Stimme aus Novi Sad: Katalin Ladik, Foto: Zsolt Székelyhidi

Der Sprache bis auf den Grund

Eine Retrospektive feiert das klingende Werk der Jugoslawin Katalin Ladik

Kraftvoll füllt die Stimme der Künstlerin Katalin Ladik die hohen Hallen des Ludwig Forums in ­Aachen, mal raumgreifend, mal punktuell einer bestimmten Collage zugehörig. Die Kurator*innen Hendrik Folkerts (Moderna Museet Stockholm) und Fanny Hauser vom Ludwig Forum haben mit einem offenen Klangkonzept gearbeitet, das nur wenige Kopfhörer integriert. Jeden Raum bestimmt auf diese Art und Weise eine von den jeweiligen Werken ausgehende Klanglandschaft, ohne dass die Geräusche sich gegenseitig störten. »Ooooooooo-pus«, so der Name der ersten Retrospektive Ladiks in Deutschland, ist eine klingende Ausstellung, passend zum facettenreichen Werk der Künstlerin, die lange Jahre vom Kunstmarkt ignoriert wurde.

Katalin Ladik wurde 1942 in Novi Sad geboren, einer multiethnischen Region, die damals zu Jugoslawien gehörte. Im zweiten Weltkrieg war diese von Ungarn besetzt — heute gehört sie zu Serbien. Das bilinguale Aufwachsen in diesem komplexen Gefüge prägte ihre literarische Entwicklung. Ihre erste Lyrik erschien in der Zeitschrift Új Symposion, einem literarischen Avantgarde-­Magazin junger Künstler*innen der ungarischen Minderheit in ­Jugoslawien, begleitet von einer Schallplatte mit phonischen ­Interpretationen.

Von 1963 bis 1977 arbeitete Ladik beim Radio in Novi Sad u.a. mit Vladen Radovanović, der 1972 das elektronische Studio von Radio Belgrad mitbegründete. 1976 veröffentlichte Ladik, ebenfalls in Belgrad, ihr erstes Album mit dem Titel »Klangpoesie«. Ihre Partituren konkreter Poesie setzten sich ab den späten 1960ern aus Bildern, Farben, Mustern, verschiedenen Layouts, Formen und alternativen Typografien zusammen, wie es in der Fluxus-Szene üblich war. Der erste der chronologisch angelegten Räume versammelt Collagen aus vorgefundenem Material, wie Schnittmustern, Notenblätter, Schriftfragmente, Briefmarken. Unter fantasievollen Titeln wie »Fortschreitende Übung für Gitarre«, »Singing Legs« oder »HER ZIG« (1973–1979) sind die visuellen Gedichte montiert, es lassen sich Wörter in unterschiedlichen Sprachen entziffern.

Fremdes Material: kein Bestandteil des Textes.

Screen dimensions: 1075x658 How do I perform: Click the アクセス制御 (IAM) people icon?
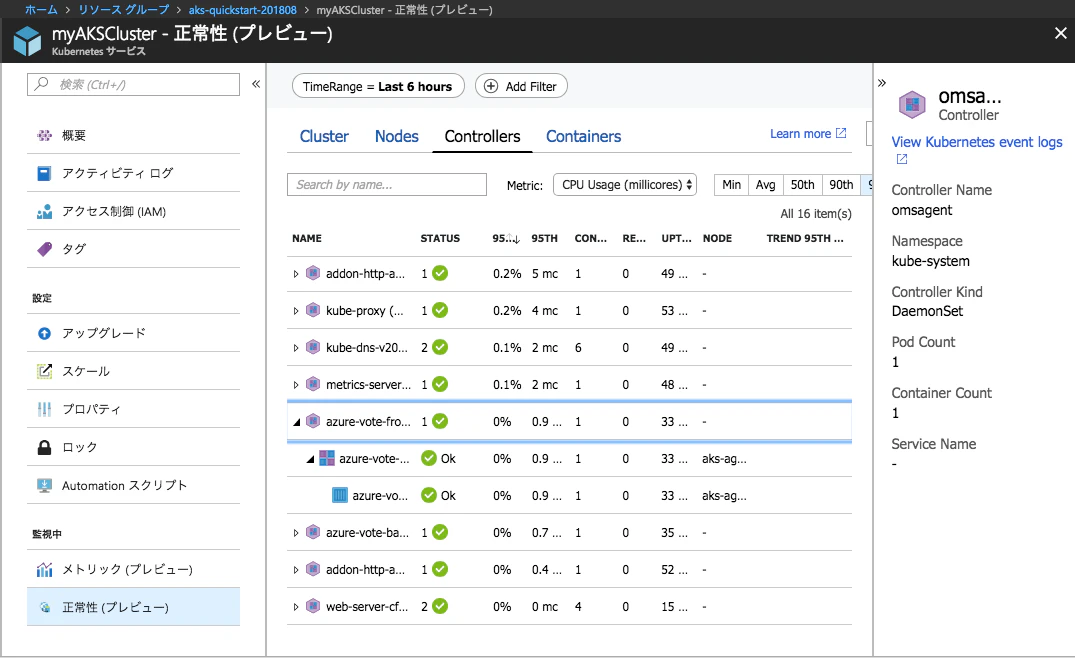44,212
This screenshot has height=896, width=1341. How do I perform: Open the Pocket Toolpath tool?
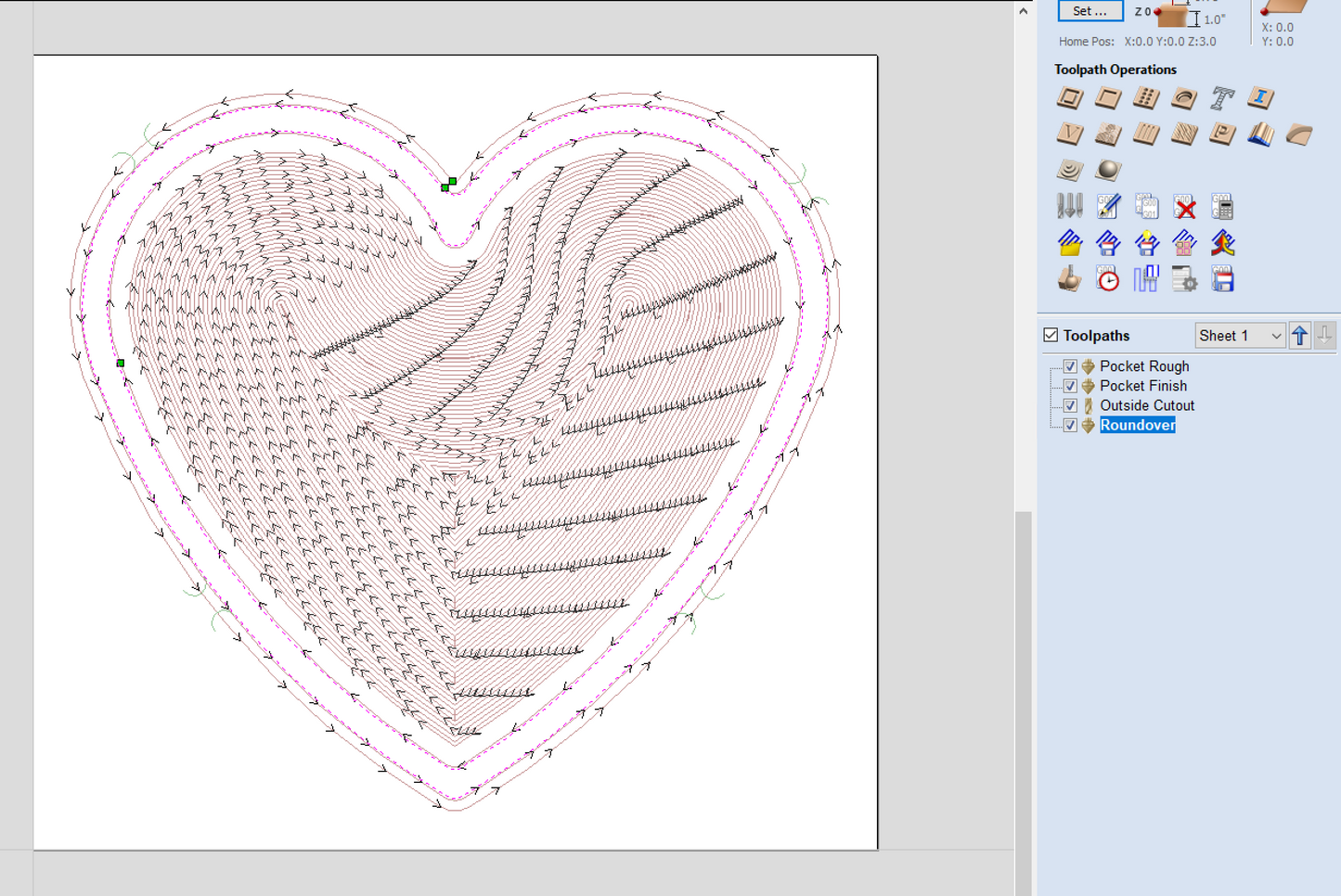pos(1107,98)
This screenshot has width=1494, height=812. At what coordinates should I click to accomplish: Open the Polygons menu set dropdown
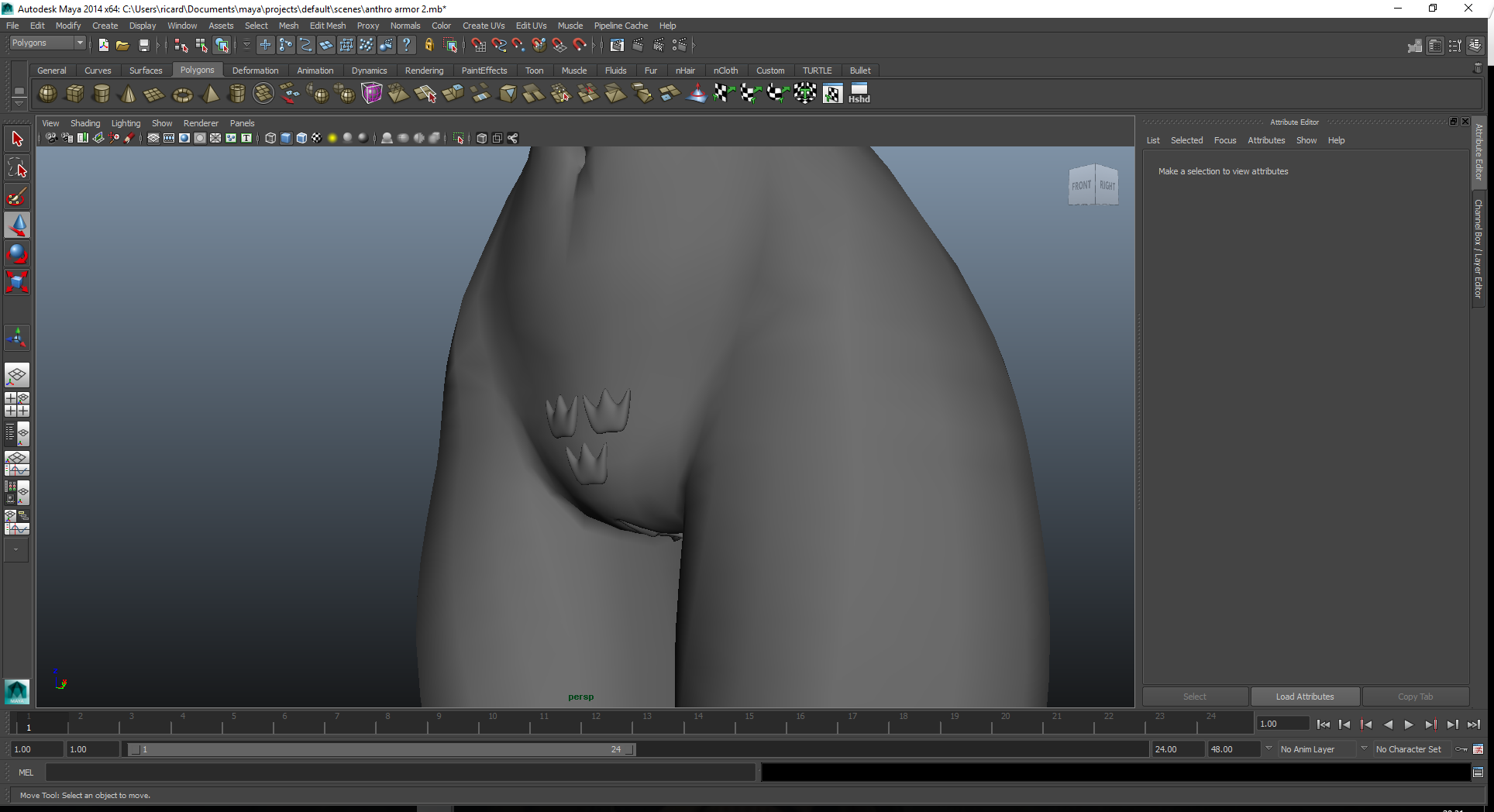[x=47, y=43]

Den Besucher*innen schallt währenddessen die performative Aufführung der Partitur aus dem jeweils unter dem Bild platzierten unscheinbaren Lautsprecher entgegen und lässt sie eintauchen in unterschiedliche Facetten des alltäglichen Lebens — und des politischen, wie die Rolle der Frau oder nationale Fragen. Heikle Themen in der zum Westen hin recht offen agierenden jugoslawischen Republik.

Die Künstlerin verortete sich in der Neoavantgarde. In ihren Foto- und Live-Performances performte sie oftmals unbekleidet, mit starker Mimik und Gestik, volkstümliche Musikinstrumente integrierend. Warum Ladik sich nicht enger mit anderen feministisch arbeitenden Performance-Künstlerinnen Jugoslawiens wie Sanja Iveković oder Marina Abramović vernetzte, bleibt offen. Auch mit poetisch ähnlich arbeitenden Künstlerinnen wie Ewa Partum in Polen oder Ruth Wolf-Rehfeldt in der DDR bestand offensichtlich kein Austausch; das direkte künstlerische Umfeld ­Ladiks blieb männlich dominiert. So war sie beispielsweise bis 1976 Mitglied des Künstlerkollektivs Bosch+Bosch in Ungarn, das Mail Art, Land Art, aber auch Performance-Kunst erforschte. Auch der Experimentalfilm »O-pus« (1972) entstand in diesem Zusammenhang, zusammen mit Attila Csernik und Imre Póth.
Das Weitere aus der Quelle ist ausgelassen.